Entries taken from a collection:
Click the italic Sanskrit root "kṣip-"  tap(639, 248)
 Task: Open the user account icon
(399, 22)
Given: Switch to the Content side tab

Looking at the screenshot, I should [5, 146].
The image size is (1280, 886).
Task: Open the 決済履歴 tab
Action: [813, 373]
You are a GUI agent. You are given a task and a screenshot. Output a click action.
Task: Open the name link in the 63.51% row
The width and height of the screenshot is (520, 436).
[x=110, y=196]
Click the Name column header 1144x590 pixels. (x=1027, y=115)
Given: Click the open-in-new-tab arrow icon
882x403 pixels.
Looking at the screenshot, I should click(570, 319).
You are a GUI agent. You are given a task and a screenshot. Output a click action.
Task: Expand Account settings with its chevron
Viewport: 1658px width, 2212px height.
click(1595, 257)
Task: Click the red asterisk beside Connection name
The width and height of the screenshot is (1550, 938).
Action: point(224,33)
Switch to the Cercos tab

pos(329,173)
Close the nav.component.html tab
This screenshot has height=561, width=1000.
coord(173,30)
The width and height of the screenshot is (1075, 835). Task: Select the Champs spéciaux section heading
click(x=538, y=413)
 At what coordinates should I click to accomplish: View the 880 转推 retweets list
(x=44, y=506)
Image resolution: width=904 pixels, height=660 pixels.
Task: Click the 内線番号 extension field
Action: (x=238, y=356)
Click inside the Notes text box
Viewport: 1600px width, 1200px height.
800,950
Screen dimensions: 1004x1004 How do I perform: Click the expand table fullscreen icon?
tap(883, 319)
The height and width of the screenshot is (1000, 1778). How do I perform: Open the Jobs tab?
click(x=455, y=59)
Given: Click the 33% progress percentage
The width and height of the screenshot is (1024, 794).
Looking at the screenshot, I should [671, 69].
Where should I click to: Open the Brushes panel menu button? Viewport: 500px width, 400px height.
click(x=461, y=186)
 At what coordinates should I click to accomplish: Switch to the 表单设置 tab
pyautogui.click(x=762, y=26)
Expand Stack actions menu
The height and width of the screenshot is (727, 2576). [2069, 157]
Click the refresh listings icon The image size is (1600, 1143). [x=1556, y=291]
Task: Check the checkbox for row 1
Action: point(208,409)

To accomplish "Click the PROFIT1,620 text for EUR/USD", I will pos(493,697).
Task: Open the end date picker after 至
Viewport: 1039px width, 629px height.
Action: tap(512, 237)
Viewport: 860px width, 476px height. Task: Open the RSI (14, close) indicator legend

* _Task requirements_: An exact copy of all the records above is the required answer.

* _Solution to the problem_:
Click the italic Sanskrit root "kṣip-"  tap(639, 248)
 Task: Open the user account icon
(399, 22)
Given: Switch to the Content side tab

Looking at the screenshot, I should [5, 146].
The image size is (1280, 886).
Task: Open the 決済履歴 tab
Action: [813, 373]
You are a GUI agent. You are given a task and a screenshot. Output a click action.
Task: Open the name link in the 63.51% row
The width and height of the screenshot is (520, 436).
[x=110, y=196]
Click the Name column header 1144x590 pixels. (x=1027, y=115)
Given: Click the open-in-new-tab arrow icon
882x403 pixels.
Looking at the screenshot, I should click(570, 319).
You are a GUI agent. You are given a task and a screenshot. Output a click action.
Task: Expand Account settings with its chevron
Viewport: 1658px width, 2212px height.
click(1595, 257)
Task: Click the red asterisk beside Connection name
The width and height of the screenshot is (1550, 938).
Action: point(224,33)
Switch to the Cercos tab

pos(329,173)
Close the nav.component.html tab
This screenshot has height=561, width=1000.
coord(173,30)
The width and height of the screenshot is (1075, 835). Task: Select the Champs spéciaux section heading
click(x=538, y=413)
 At what coordinates should I click to accomplish: View the 880 转推 retweets list
(x=44, y=506)
Image resolution: width=904 pixels, height=660 pixels.
Task: Click the 内線番号 extension field
Action: (x=238, y=356)
Click inside the Notes text box
Viewport: 1600px width, 1200px height.
800,950
Screen dimensions: 1004x1004 How do I perform: Click the expand table fullscreen icon?
tap(883, 319)
The height and width of the screenshot is (1000, 1778). How do I perform: Open the Jobs tab?
click(x=455, y=59)
Given: Click the 33% progress percentage
The width and height of the screenshot is (1024, 794).
Looking at the screenshot, I should [671, 69].
Where should I click to: Open the Brushes panel menu button? Viewport: 500px width, 400px height.
click(x=461, y=186)
 At what coordinates should I click to accomplish: Switch to the 表单设置 tab
pyautogui.click(x=762, y=26)
Expand Stack actions menu
The height and width of the screenshot is (727, 2576). [2069, 157]
Click the refresh listings icon The image size is (1600, 1143). [x=1556, y=291]
Task: Check the checkbox for row 1
Action: point(208,409)

To accomplish "Click the PROFIT1,620 text for EUR/USD", I will pos(493,697).
Task: Open the end date picker after 至
Viewport: 1039px width, 629px height.
Action: tap(512, 237)
Viewport: 860px width, 476px height. Task: Open the RSI (14, close) indicator legend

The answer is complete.